# The data

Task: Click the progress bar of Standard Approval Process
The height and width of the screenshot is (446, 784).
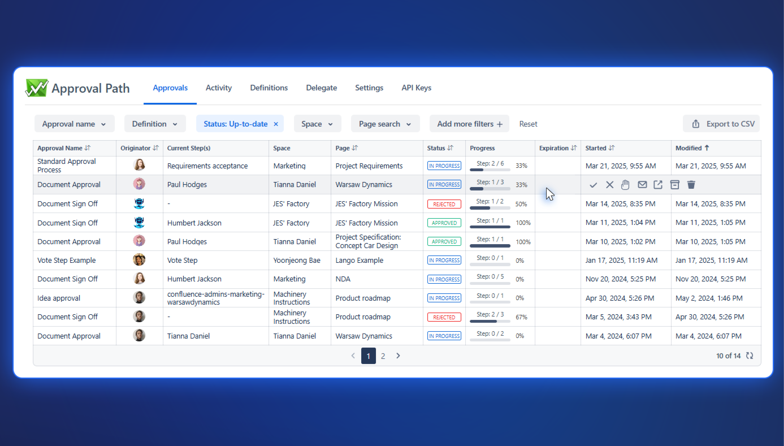Action: click(x=490, y=170)
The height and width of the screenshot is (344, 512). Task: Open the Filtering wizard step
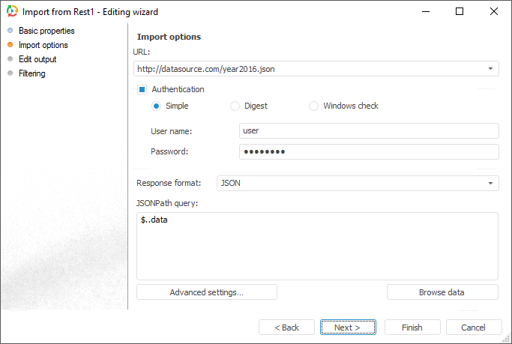click(x=32, y=73)
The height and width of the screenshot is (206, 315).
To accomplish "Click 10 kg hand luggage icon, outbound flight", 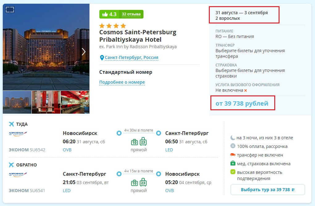I will (x=135, y=142).
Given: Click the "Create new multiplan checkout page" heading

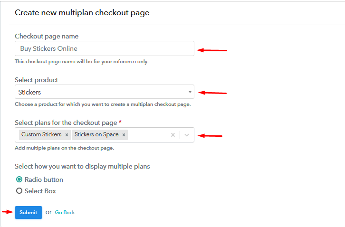Looking at the screenshot, I should (82, 13).
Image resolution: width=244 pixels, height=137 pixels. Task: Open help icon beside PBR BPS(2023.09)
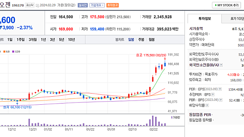coord(221,100)
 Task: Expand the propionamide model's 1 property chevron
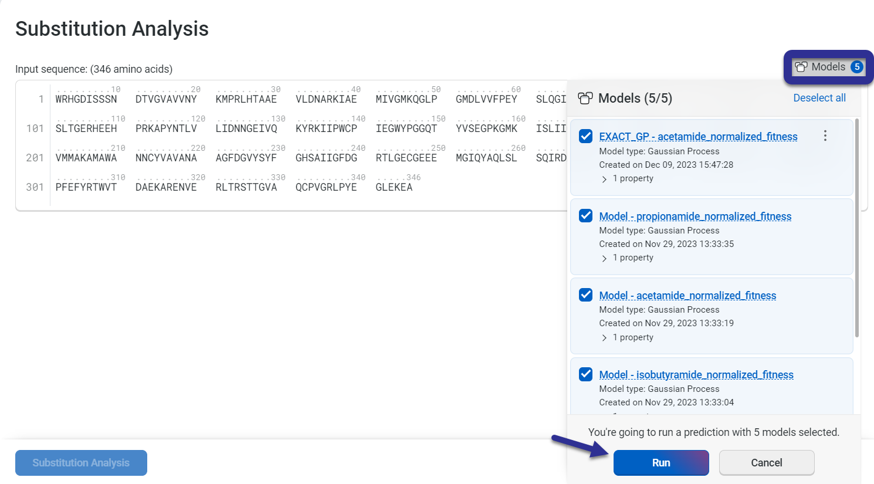tap(604, 258)
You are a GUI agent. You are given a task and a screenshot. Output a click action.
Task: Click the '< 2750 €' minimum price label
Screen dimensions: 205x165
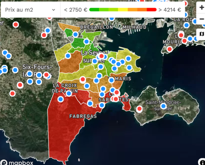[x=75, y=10]

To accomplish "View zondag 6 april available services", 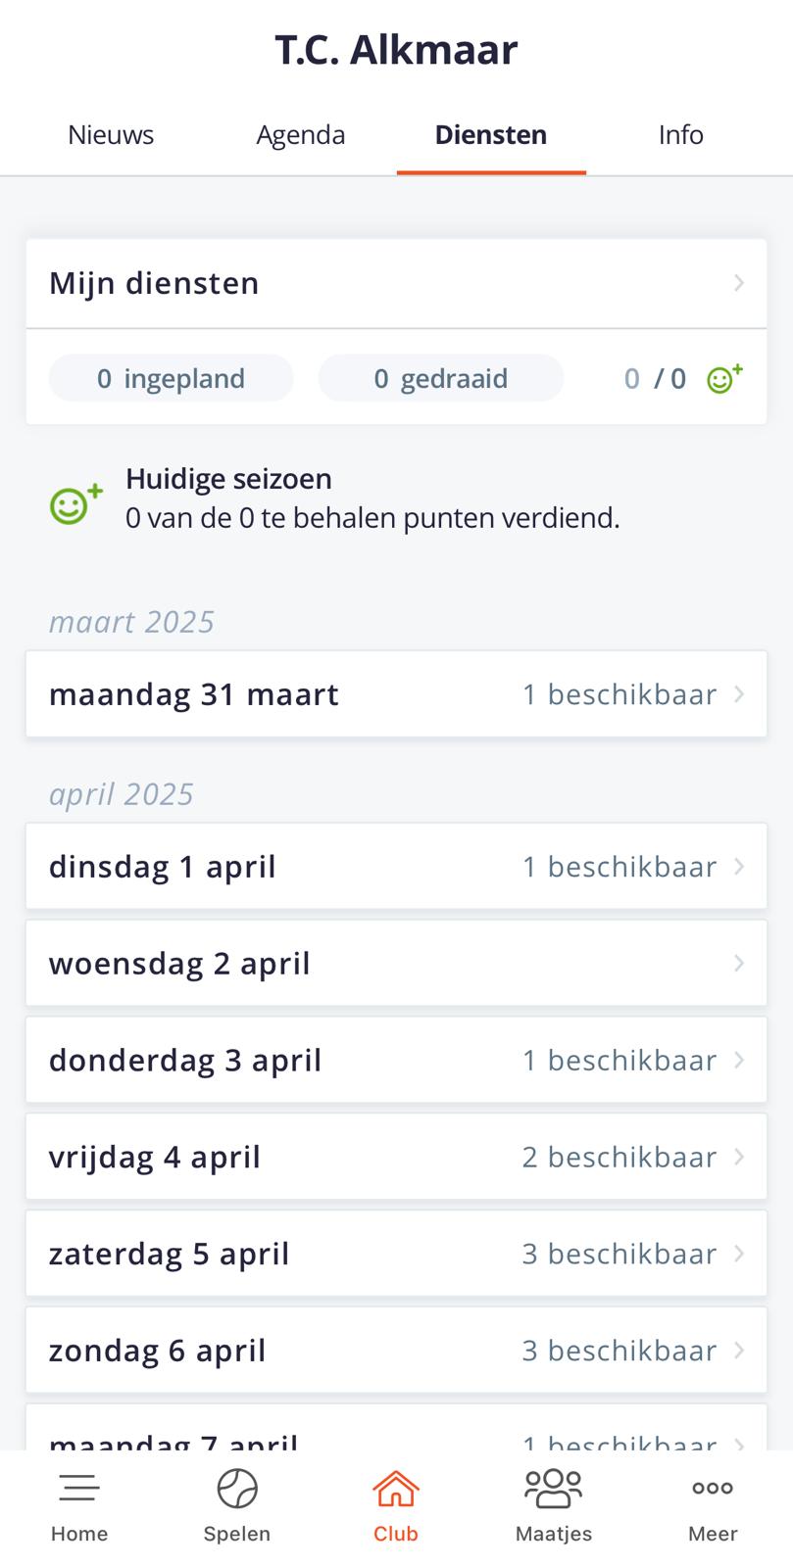I will [x=396, y=1351].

# What you are asked to do
The answer should contain only the lines from the start of the records above through the line with "The height and width of the screenshot is (206, 315).", copied exactly, and no pictures.

# Output for this task
Task: Click the progress bar of Standard Approval Process
The height and width of the screenshot is (446, 784).
Action: click(x=490, y=170)
The height and width of the screenshot is (344, 512). Task: Open the Filtering wizard step
click(x=32, y=73)
The height and width of the screenshot is (206, 315).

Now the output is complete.